Sunday, October 11, 2009

Marginal Tax concerns about Health Care Plans

Coming mainly from Greg Mankiw's blog, and he's an admitted conservative, but there are a couple of articles, with supporting numbers, about the Baucus health car plan's effect on marginal tax rates.  The plan includes subsidies for lower income participants, to help cover their insurance costs.  Probably well intentioned, and sure to appeal to a lot of voters in those income ranges.  However, these subsidies phase out as you get above the poverty line, creating a effective "marginal tax" rate.  If you earn a dollar more, you don't get to keep it all, because you are losing part of the subsidy.

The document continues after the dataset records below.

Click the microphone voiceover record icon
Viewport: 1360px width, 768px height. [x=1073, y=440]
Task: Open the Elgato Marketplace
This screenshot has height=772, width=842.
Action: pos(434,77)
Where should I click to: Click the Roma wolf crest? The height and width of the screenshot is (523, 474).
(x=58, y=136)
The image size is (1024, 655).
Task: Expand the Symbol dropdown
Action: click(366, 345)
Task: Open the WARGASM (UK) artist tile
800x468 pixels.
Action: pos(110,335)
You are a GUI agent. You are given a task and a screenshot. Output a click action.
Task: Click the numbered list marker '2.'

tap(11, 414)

One article calculates the marginal tax rate for these subsidies at 23 to 24%.  The CBO essentially agrees:
"In that case, marginal tax rates would go up by about 22 percentage points for all families whose income was between 100 percent and 400 percent of the poverty level."
Note - the CBO estimates poverty level when these laws take place will be roughly $23,000.  So this marginal tax will affect all Americans making between $23,000 and $92,000, which is the vast majority of Americans.

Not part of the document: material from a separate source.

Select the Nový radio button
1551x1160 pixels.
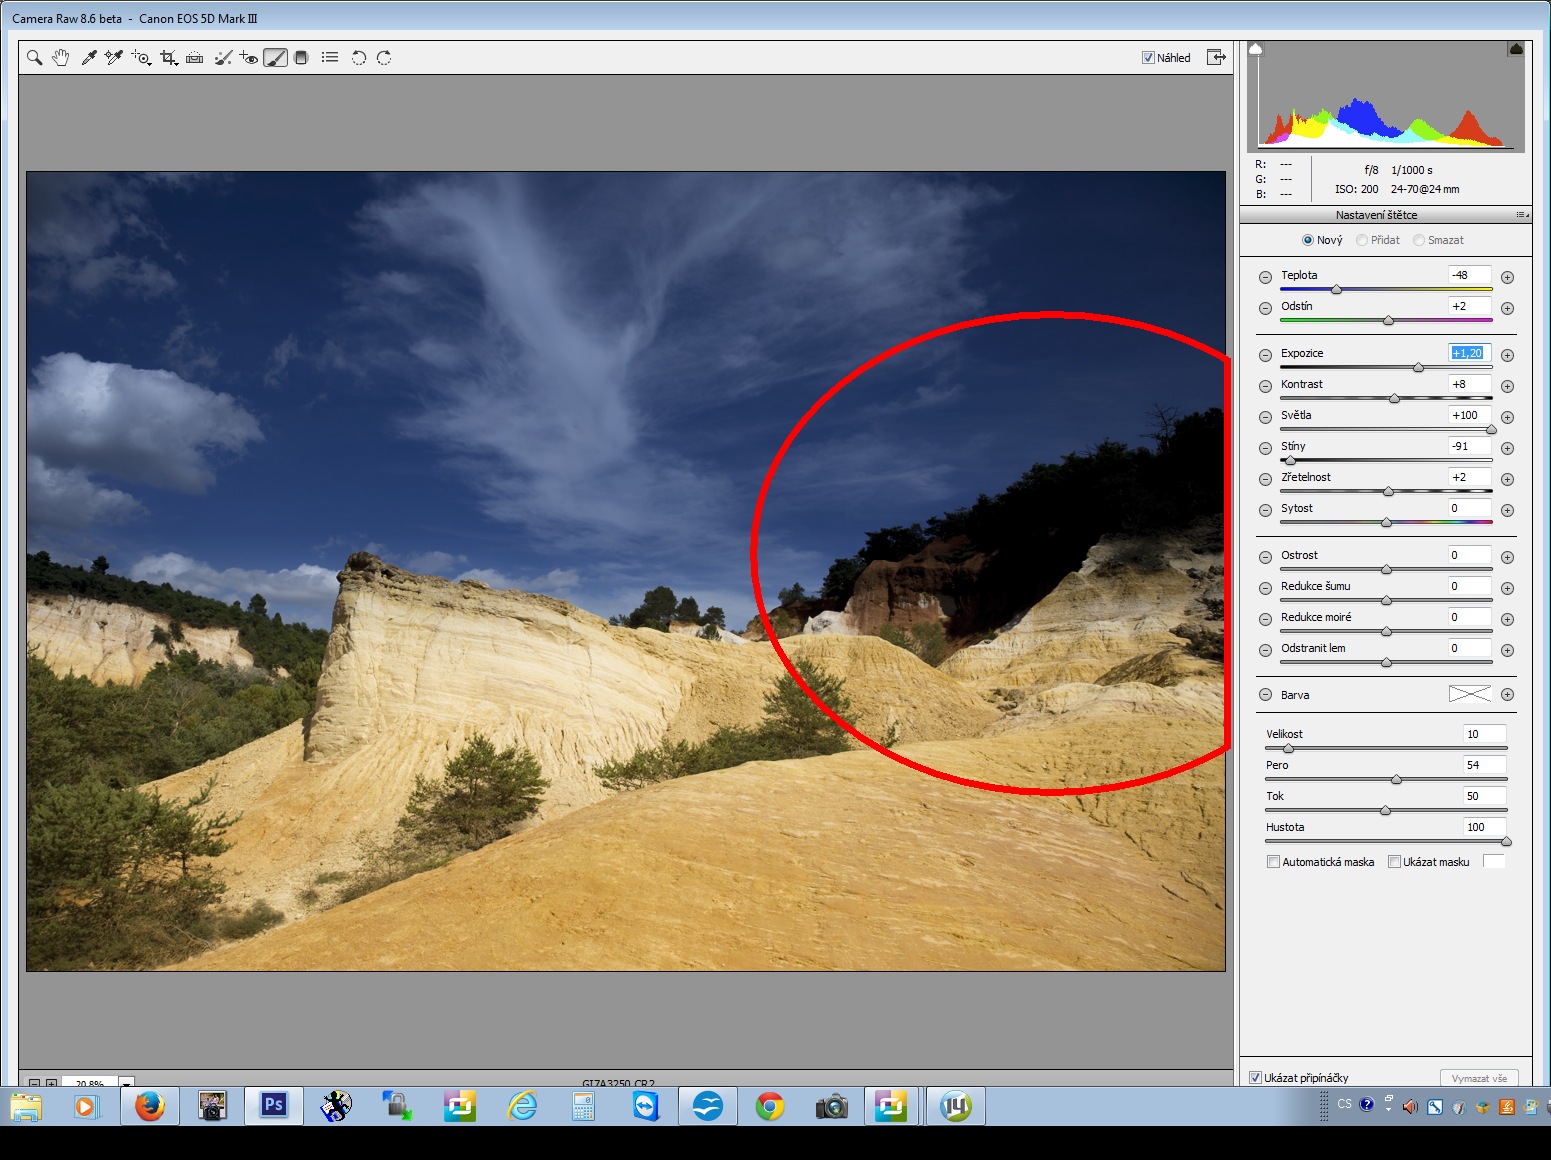1307,240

In an earlier post, Mankiw links to this article in New Atlantis, where James Capretta comes up with a higher estimate of 30% for the Baucus marginal tax.  The math is a little different because he only considers families making 100 to 200 percent of the poverty level.  He then looks at other taxes on people in this income range.

The Earned Income Tax Credit (EITC) is reduced by $0.21 for every additional $1 earned - an effective 21% marginal tax..
The individual income tax rate is 15 percent.  (Though most of this is covered by deductions at this low income, so I'm skeptical whether to count this)
Payroll taxes are 7.65 percent.  And, one would argue that this tax should be doubled.  Even though the company "pays" half, in reality, this money doesn't grow on trees, it comes from wages.

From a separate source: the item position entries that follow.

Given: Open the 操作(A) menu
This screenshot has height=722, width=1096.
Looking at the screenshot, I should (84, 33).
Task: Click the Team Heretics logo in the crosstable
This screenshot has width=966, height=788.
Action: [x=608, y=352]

So, an optimist who completely discounts the Federal Income tax for these wage earners, and only counts FICA once, and counts the health care marginal tax at the lowest number, 22%, still comes up with a marginal tax rate of 50%.  Pretty high.  The "health care tax" roughly doubles the marginal tax rate.

A pessimist who counts all the taxes, including Federal Income Tax, and uses Capretta's slightly higher 30% number for health care, computes a marginal tax rate of over 80%.

The truth is undoubtedly somewhere in between.  These calculations do not count State and Local Taxes.